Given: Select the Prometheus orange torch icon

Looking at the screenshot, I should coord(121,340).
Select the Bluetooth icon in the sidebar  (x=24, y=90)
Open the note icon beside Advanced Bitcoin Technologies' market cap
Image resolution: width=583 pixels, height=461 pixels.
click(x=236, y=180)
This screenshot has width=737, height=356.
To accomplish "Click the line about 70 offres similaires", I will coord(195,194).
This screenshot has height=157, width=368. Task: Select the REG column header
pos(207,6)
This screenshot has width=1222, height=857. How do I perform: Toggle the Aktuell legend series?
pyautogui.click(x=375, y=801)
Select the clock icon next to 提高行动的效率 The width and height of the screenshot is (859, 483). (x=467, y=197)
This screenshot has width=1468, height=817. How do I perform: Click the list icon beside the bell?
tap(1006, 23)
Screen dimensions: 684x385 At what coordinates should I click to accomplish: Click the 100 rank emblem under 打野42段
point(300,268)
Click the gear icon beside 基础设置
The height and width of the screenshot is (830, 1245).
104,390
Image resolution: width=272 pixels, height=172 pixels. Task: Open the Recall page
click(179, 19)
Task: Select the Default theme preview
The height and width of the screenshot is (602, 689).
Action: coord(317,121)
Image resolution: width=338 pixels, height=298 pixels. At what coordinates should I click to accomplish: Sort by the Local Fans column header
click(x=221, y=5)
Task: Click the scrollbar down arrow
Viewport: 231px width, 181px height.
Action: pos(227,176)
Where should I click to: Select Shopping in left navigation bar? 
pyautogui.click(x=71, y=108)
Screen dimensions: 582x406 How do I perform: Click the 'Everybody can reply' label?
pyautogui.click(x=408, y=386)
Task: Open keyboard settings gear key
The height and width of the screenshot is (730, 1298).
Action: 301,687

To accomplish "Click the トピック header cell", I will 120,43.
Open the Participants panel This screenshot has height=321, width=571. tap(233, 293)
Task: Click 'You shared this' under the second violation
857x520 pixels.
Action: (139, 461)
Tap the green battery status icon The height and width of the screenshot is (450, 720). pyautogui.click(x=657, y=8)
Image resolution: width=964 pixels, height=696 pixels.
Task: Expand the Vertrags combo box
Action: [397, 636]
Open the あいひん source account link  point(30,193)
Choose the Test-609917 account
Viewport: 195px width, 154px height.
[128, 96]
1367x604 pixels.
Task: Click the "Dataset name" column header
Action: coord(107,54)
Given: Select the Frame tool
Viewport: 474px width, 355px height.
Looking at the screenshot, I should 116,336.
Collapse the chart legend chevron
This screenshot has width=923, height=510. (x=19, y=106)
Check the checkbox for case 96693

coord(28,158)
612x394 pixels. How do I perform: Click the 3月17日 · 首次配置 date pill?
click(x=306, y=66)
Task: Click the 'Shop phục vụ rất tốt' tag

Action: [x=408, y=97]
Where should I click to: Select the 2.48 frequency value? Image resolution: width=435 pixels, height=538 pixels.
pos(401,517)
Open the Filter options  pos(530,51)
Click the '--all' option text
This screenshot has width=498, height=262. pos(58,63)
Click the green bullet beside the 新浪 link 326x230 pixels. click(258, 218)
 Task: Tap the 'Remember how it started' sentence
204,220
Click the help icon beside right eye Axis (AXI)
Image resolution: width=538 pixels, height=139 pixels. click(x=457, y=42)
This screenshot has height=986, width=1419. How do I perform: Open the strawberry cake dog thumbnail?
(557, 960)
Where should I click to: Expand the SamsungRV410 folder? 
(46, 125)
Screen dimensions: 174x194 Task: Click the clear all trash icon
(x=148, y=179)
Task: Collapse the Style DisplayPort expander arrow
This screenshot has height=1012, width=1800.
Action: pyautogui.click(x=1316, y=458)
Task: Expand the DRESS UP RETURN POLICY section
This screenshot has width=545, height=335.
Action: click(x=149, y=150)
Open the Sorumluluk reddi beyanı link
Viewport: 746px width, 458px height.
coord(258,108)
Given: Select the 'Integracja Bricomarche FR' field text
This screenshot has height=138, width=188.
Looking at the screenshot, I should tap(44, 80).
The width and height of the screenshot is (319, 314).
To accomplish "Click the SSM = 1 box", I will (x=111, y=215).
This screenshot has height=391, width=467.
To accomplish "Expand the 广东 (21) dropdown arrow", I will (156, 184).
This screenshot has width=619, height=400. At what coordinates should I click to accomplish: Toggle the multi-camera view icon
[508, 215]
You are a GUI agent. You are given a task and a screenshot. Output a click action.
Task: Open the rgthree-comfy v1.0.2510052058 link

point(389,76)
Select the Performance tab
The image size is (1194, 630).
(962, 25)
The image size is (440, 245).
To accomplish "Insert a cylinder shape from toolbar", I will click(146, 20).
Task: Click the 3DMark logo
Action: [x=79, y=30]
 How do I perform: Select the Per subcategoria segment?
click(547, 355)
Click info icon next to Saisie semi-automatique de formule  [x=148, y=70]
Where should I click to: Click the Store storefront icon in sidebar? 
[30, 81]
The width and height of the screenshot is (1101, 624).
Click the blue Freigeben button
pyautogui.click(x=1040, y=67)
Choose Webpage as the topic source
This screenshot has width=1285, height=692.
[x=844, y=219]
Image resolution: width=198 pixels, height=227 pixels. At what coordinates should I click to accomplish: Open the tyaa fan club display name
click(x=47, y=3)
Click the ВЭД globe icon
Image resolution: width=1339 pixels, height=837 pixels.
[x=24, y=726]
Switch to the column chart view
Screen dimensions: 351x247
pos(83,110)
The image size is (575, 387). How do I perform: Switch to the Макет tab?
◇ ◇ ◇ ◇ ◇ ◇ ◇
▶ _Goal of the exercise_
Your response must repeat all of the material above exactly.

▶ _The completed task_
Given: Select the Prometheus orange torch icon

Looking at the screenshot, I should coord(121,340).
Select the Bluetooth icon in the sidebar  (x=24, y=90)
Open the note icon beside Advanced Bitcoin Technologies' market cap
Image resolution: width=583 pixels, height=461 pixels.
click(x=236, y=180)
This screenshot has width=737, height=356.
To accomplish "Click the line about 70 offres similaires", I will coord(195,194).
This screenshot has height=157, width=368. Task: Select the REG column header
pos(207,6)
This screenshot has width=1222, height=857. How do I perform: Toggle the Aktuell legend series?
pyautogui.click(x=375, y=801)
Select the clock icon next to 提高行动的效率 The width and height of the screenshot is (859, 483). (x=467, y=197)
This screenshot has width=1468, height=817. How do I perform: Click the list icon beside the bell?
tap(1006, 23)
Screen dimensions: 684x385 At what coordinates should I click to accomplish: Click the 100 rank emblem under 打野42段
point(300,268)
Click the gear icon beside 基础设置
The height and width of the screenshot is (830, 1245).
104,390
Image resolution: width=272 pixels, height=172 pixels. Task: Open the Recall page
click(179, 19)
Task: Select the Default theme preview
The height and width of the screenshot is (602, 689).
Action: coord(317,121)
Image resolution: width=338 pixels, height=298 pixels. At what coordinates should I click to accomplish: Sort by the Local Fans column header
click(x=221, y=5)
Task: Click the scrollbar down arrow
Viewport: 231px width, 181px height.
Action: pos(227,176)
Where should I click to: Select Shopping in left navigation bar? 
pyautogui.click(x=71, y=108)
Screen dimensions: 582x406 How do I perform: Click the 'Everybody can reply' label?
pyautogui.click(x=408, y=386)
Task: Open keyboard settings gear key
The height and width of the screenshot is (730, 1298).
Action: 301,687

To accomplish "Click the トピック header cell", I will 120,43.
Open the Participants panel This screenshot has height=321, width=571. tap(233, 293)
Task: Click 'You shared this' under the second violation
857x520 pixels.
Action: (139, 461)
Tap the green battery status icon The height and width of the screenshot is (450, 720). pyautogui.click(x=657, y=8)
Image resolution: width=964 pixels, height=696 pixels.
Task: Expand the Vertrags combo box
Action: [397, 636]
Open the あいひん source account link  point(30,193)
Choose the Test-609917 account
Viewport: 195px width, 154px height.
[128, 96]
1367x604 pixels.
Task: Click the "Dataset name" column header
Action: coord(107,54)
Given: Select the Frame tool
Viewport: 474px width, 355px height.
Looking at the screenshot, I should 116,336.
Collapse the chart legend chevron
This screenshot has width=923, height=510. (x=19, y=106)
Check the checkbox for case 96693

coord(28,158)
612x394 pixels. How do I perform: Click the 3月17日 · 首次配置 date pill?
click(x=306, y=66)
Task: Click the 'Shop phục vụ rất tốt' tag

Action: [x=408, y=97]
Where should I click to: Select the 2.48 frequency value? Image resolution: width=435 pixels, height=538 pixels.
pos(401,517)
Open the Filter options  pos(530,51)
Click the '--all' option text
This screenshot has width=498, height=262. pos(58,63)
Click the green bullet beside the 新浪 link 326x230 pixels. click(258, 218)
 Task: Tap the 'Remember how it started' sentence
204,220
Click the help icon beside right eye Axis (AXI)
Image resolution: width=538 pixels, height=139 pixels. click(x=457, y=42)
This screenshot has height=986, width=1419. How do I perform: Open the strawberry cake dog thumbnail?
(557, 960)
Where should I click to: Expand the SamsungRV410 folder? 
(46, 125)
Screen dimensions: 174x194 Task: Click the clear all trash icon
(x=148, y=179)
Task: Collapse the Style DisplayPort expander arrow
This screenshot has height=1012, width=1800.
Action: pyautogui.click(x=1316, y=458)
Task: Expand the DRESS UP RETURN POLICY section
This screenshot has width=545, height=335.
Action: click(x=149, y=150)
Open the Sorumluluk reddi beyanı link
Viewport: 746px width, 458px height.
coord(258,108)
Given: Select the 'Integracja Bricomarche FR' field text
This screenshot has height=138, width=188.
Looking at the screenshot, I should tap(44, 80).
The width and height of the screenshot is (319, 314).
To accomplish "Click the SSM = 1 box", I will (x=111, y=215).
This screenshot has height=391, width=467.
To accomplish "Expand the 广东 (21) dropdown arrow", I will (156, 184).
This screenshot has width=619, height=400. At what coordinates should I click to accomplish: Toggle the multi-camera view icon
[508, 215]
You are a GUI agent. You are given a task and a screenshot. Output a click action.
Task: Open the rgthree-comfy v1.0.2510052058 link

point(389,76)
Select the Performance tab
The image size is (1194, 630).
(962, 25)
The image size is (440, 245).
To accomplish "Insert a cylinder shape from toolbar", I will click(146, 20).
Task: Click the 3DMark logo
Action: [x=79, y=30]
 How do I perform: Select the Per subcategoria segment?
click(547, 355)
Click info icon next to Saisie semi-automatique de formule  [x=148, y=70]
Where should I click to: Click the Store storefront icon in sidebar? 
[30, 81]
The width and height of the screenshot is (1101, 624).
Click the blue Freigeben button
pyautogui.click(x=1040, y=67)
Choose Webpage as the topic source
This screenshot has width=1285, height=692.
[x=844, y=219]
Image resolution: width=198 pixels, height=227 pixels. At what coordinates should I click to accomplish: Open the tyaa fan club display name
click(x=47, y=3)
Click the ВЭД globe icon
Image resolution: width=1339 pixels, height=837 pixels.
[x=24, y=726]
Switch to the column chart view
Screen dimensions: 351x247
pos(83,110)
The image size is (575, 387). How do I perform: Switch to the Макет tab?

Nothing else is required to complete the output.